The integration of Artificial Intelligence (AI) has revolutionized the way AAC is produced and applied, addressing key challenges related to cost, efficiency, and environmental sustainability. AI-driven optimization algorithms have significantly enhanced AAC manufacturing processes by reducing material waste, improving resource allocation, and minimizing energy usage. This not only ensures cost-effective production but also supports eco-friendly practices.

AI has also introduced advanced predictive maintenance systems that monitor the health and performance of AAC structures in real-time. These systems can detect potential vulnerabilities early and recommend timely interventions, which extend the lifespan of infrastructure and help avoid costly repairs. Furthermore, AI-based decision support tools have improved project planning and execution by optimizing timelines, resource distribution, and scheduling. This ensures efficient completion of construction projects, minimizing delays and preventing budget overruns, thus fostering more streamlined and effective operations in the construction industry.

1. Machine learning in AAC development

Machine learning models have become indispensable tools in the development and optimization of alkali-activated concrete.
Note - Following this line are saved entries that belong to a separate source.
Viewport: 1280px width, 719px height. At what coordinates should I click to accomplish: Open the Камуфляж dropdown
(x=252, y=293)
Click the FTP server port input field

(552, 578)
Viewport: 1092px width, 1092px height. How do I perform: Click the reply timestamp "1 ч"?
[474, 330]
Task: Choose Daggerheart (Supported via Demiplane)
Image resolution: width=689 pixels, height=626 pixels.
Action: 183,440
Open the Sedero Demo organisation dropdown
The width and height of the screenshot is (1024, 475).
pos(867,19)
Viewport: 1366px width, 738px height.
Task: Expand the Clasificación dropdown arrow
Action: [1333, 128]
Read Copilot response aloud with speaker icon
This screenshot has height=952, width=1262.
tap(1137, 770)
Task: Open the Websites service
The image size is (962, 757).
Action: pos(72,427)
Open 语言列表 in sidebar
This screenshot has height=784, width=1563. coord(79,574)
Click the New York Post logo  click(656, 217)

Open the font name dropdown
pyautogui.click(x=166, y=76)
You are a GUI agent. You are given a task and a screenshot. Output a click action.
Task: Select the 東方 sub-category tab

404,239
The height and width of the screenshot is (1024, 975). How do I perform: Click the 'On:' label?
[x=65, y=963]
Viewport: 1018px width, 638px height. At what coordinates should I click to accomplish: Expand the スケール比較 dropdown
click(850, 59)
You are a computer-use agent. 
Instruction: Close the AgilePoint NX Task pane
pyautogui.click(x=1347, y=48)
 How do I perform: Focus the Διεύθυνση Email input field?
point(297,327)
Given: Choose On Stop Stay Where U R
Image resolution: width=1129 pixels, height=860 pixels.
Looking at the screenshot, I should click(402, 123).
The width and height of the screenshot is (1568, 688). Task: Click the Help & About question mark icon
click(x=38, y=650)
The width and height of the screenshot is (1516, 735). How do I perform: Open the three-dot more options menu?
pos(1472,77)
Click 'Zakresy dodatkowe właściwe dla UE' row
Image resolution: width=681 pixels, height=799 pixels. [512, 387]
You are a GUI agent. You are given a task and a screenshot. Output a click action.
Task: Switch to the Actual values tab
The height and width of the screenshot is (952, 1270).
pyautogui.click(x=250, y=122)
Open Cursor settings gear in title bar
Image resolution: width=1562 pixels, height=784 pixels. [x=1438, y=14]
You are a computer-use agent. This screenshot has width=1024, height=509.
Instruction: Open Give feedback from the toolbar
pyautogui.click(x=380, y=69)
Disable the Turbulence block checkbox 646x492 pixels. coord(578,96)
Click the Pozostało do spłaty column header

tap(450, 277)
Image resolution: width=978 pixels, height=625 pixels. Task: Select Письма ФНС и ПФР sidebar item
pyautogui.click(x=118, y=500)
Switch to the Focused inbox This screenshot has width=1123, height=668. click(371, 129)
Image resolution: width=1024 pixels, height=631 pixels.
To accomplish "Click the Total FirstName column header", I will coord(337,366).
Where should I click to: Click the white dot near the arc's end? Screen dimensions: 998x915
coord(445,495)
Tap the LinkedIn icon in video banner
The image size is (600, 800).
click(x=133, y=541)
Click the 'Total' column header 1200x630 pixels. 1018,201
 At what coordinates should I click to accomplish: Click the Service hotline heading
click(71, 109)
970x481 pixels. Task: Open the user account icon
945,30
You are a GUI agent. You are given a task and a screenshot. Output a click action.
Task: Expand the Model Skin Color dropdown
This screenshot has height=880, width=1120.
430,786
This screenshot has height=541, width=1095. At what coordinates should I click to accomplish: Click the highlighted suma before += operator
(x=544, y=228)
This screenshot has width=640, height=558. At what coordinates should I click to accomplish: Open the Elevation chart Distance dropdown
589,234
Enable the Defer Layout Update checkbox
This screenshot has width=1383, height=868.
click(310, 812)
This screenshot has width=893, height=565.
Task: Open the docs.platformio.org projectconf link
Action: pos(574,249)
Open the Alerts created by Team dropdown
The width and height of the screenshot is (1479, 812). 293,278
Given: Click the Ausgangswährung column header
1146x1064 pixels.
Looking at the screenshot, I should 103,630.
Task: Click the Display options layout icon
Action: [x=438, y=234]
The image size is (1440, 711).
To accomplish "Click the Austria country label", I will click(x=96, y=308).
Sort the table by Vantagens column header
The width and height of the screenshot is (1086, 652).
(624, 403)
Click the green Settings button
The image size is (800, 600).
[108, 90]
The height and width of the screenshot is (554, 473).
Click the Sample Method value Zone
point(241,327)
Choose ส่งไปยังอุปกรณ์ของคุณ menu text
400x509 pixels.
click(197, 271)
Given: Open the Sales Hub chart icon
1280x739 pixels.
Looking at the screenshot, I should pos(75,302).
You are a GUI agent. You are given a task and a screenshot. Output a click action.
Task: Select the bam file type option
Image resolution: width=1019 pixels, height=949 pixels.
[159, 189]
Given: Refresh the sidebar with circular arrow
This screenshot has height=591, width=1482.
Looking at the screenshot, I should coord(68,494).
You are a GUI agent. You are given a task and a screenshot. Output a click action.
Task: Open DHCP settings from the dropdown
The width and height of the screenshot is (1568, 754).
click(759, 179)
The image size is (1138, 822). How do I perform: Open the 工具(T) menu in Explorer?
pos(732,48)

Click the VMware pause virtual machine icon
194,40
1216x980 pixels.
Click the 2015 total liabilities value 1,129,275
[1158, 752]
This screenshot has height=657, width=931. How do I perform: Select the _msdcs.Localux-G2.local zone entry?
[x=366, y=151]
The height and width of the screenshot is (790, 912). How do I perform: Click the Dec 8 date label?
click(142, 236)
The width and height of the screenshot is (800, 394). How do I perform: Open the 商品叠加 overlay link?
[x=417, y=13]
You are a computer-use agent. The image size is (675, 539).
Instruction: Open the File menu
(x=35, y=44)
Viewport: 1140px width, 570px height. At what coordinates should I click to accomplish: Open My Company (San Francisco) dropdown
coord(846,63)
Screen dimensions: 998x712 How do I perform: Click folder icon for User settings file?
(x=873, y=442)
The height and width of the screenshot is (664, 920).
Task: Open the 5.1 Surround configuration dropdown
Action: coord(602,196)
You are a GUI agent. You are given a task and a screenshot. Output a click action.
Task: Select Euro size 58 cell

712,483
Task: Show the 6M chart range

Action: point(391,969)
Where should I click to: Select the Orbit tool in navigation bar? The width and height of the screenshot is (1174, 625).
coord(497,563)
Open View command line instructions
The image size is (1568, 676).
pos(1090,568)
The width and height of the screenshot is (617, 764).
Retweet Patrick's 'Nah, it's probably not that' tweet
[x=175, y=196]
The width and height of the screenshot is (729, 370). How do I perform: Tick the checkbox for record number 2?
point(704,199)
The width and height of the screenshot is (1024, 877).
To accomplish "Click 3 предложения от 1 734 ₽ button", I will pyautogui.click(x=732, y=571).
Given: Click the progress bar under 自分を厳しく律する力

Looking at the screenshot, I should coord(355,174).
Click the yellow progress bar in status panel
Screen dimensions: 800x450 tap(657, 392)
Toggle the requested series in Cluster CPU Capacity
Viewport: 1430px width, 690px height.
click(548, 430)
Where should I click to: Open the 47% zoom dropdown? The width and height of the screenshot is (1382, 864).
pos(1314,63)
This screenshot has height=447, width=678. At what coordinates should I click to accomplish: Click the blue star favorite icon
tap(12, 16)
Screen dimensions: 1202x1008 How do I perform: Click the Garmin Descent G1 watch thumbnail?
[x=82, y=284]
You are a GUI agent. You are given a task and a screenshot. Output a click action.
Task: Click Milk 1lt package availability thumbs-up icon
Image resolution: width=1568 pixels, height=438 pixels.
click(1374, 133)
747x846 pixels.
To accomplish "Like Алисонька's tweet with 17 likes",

These models provide highly accurate predictions of key properties such as compressive strength, cost, and carbon footprint, enabling engineers and architects to make informed decisions in the design and application of AAC. By leveraging the analytical power of machine learning, researchers can gain deeper insights into the material’s performance, ultimately advancing sustainable construction practices.

2. Advanced machine learning techniques

Several advanced machine learning techniques have proven effective in the study of AAC. Among these, XGBoost stands out for its exceptional prediction accuracy, consistently achieving R² values exceeding 91%. This makes it a preferred choice for tasks requiring high precision. Meanwhile, Random forest (RF) is renowned for its reliability in managing non-linear relationships and handling complex datasets, ensuring robust and dependable predictions. On the other hand, Artificial neural networks (ANN) excel in identifying intricate patterns within the data, achieving correlation coefficients as high as 96%, showcasing their capability to model complex material behaviors.

3. Key parameters identified by machine learning

Machine learning techniques have also been instrumental in identifying critical parameters that influence AAC properties. Curing age and temperature are two such factors, as they play a vital role in determining the compressive strength of the material. Additionally, the material composition, particularly the concentrations of slag and sodium hydroxide, significantly impacts AAC’s performance and durability. Another crucial consideration is the liquid-to-solid ratio; lower ratios are associated with improved compressive strength, emphasizing their importance in mix design optimization.

4. Bridging the research gap with AI

Despite the progress achieved through machine learning, there remains a need for more comprehensive exploration of AI-driven methodologies to fully optimize AAC. Researchers are focused on integrating AI and engineering principles to address this gap. Their goals include developing predictive models that accurately estimate compressive strength, cost, and environmental impact. Additionally, they aim to elucidate the intricate relationships between mix design parameters and AAC performance, there by enhancing material efficiency. To facilitate practical applications, efforts are underway to create a user-friendly Graphical user interface (GUI) that allows users to make preliminary estimates without incurring the costs of extensive experimentation. This innovative approach promises to bridge the gap between research and application, paving the way for a new era of sustainable and efficient construction practices.